The most straight up dance moment is the bleepy and skipping 'Need Your Love' which also mixes some nice alterative rock moments and tongue in cheek lead guitar work alongside nasty electro pop beats and cheeky melodies.
'Hold On' is probably the heaviest moment on the album. Sounding desperate and forceful, Clone Quartet play the Pavement meets Sonic Youth Indie rock card which nestles nicely amongst their album which is both balanced and infectious.
There's enough variety to keep any listener involved.

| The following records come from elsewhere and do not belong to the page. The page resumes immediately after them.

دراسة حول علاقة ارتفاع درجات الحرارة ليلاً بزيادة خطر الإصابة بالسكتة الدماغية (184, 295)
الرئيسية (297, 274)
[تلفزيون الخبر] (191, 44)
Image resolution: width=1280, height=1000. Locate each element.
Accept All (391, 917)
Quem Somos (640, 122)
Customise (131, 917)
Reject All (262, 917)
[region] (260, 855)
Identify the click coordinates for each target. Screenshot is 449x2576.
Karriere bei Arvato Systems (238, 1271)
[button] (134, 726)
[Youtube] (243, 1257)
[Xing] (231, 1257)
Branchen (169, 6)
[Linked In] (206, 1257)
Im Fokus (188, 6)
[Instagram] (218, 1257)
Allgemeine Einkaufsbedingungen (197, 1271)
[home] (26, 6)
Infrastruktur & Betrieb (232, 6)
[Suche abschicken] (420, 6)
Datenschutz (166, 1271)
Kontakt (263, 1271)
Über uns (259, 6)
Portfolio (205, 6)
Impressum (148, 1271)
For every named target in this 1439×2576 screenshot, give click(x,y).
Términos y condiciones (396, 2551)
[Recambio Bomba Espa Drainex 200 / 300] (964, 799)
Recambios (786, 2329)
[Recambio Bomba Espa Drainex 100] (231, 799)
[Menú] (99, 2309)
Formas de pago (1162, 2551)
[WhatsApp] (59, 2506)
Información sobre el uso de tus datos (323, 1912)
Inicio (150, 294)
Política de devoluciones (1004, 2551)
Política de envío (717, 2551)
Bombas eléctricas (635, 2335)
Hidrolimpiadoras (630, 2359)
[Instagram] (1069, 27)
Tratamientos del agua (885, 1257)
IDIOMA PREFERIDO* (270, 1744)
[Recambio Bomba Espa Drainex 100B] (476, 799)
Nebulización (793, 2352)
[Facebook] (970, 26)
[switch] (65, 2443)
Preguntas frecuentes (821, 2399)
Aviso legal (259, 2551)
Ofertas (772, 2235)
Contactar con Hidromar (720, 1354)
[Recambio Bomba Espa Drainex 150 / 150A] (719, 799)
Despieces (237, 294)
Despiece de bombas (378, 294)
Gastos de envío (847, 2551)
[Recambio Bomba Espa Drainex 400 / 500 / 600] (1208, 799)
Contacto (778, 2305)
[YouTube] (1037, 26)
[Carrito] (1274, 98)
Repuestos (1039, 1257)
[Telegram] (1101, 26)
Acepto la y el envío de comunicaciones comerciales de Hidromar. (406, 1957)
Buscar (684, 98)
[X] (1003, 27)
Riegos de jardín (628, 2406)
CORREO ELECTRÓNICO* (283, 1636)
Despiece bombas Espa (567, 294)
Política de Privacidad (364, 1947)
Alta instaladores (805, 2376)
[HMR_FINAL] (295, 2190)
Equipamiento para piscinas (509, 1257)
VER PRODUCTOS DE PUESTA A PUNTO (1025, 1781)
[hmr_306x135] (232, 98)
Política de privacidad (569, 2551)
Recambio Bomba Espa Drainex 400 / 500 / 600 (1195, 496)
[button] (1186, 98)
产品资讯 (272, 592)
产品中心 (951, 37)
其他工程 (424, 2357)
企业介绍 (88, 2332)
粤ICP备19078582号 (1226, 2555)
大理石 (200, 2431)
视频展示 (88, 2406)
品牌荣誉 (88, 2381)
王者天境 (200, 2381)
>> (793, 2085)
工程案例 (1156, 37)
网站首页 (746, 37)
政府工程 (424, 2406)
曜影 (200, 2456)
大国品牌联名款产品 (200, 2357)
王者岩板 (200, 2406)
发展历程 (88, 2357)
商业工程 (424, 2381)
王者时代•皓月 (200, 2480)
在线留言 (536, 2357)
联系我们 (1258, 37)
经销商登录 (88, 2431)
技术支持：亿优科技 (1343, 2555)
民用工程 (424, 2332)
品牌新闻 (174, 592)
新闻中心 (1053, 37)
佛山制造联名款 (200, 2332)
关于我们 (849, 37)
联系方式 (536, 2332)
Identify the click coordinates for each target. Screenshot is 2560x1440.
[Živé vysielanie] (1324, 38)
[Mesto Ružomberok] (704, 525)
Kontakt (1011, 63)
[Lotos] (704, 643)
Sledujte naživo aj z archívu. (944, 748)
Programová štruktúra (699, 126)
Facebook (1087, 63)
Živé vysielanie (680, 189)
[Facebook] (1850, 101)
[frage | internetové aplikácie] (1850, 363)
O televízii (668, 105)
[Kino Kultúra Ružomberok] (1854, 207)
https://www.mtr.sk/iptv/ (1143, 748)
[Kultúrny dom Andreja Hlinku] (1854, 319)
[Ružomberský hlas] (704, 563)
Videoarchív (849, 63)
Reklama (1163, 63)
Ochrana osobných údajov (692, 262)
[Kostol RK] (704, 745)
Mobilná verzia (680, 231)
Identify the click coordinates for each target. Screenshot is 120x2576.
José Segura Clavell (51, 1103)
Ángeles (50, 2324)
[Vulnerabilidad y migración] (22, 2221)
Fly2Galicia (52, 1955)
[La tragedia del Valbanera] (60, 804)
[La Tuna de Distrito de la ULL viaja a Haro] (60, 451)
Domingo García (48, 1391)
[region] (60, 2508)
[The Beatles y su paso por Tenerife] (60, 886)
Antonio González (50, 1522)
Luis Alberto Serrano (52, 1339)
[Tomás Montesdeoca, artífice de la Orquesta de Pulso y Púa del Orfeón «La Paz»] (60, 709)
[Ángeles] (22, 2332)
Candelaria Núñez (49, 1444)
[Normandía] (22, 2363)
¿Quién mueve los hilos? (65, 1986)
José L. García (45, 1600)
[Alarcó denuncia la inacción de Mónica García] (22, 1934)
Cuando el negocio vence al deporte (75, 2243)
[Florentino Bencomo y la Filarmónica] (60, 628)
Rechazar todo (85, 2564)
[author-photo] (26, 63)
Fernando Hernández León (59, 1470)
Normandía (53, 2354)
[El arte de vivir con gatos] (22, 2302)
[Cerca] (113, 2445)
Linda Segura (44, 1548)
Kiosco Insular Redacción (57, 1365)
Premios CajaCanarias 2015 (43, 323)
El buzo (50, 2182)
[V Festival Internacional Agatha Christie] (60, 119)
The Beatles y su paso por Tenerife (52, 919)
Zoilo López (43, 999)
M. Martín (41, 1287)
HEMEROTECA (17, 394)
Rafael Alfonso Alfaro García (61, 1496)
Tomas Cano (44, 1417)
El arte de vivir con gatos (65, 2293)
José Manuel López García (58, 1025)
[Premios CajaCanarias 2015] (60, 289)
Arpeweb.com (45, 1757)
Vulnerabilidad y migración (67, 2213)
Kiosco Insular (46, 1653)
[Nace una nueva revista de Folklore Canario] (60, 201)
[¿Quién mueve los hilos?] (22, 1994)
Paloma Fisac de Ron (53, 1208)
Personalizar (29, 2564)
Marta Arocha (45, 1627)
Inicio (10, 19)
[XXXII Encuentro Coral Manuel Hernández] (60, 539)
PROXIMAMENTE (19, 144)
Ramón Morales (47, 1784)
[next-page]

Their shifts, melodies and performance is excellent. The variety of music within 'Well-Oiled Machine' is immense. The title track again kicking into grinding grunge fueled dance music. They have the perfect blend.




The best track on the whole album by far is the amazing 'Won't Somebody Please' which has every element going to make it floor filler. The first time it caught me I found myself moving in ways I never knew I could. Whether it's the squarks of guitar, the heavy and punchy drumming or the fact it's so damn catchy, you can't fail but fall in love with it.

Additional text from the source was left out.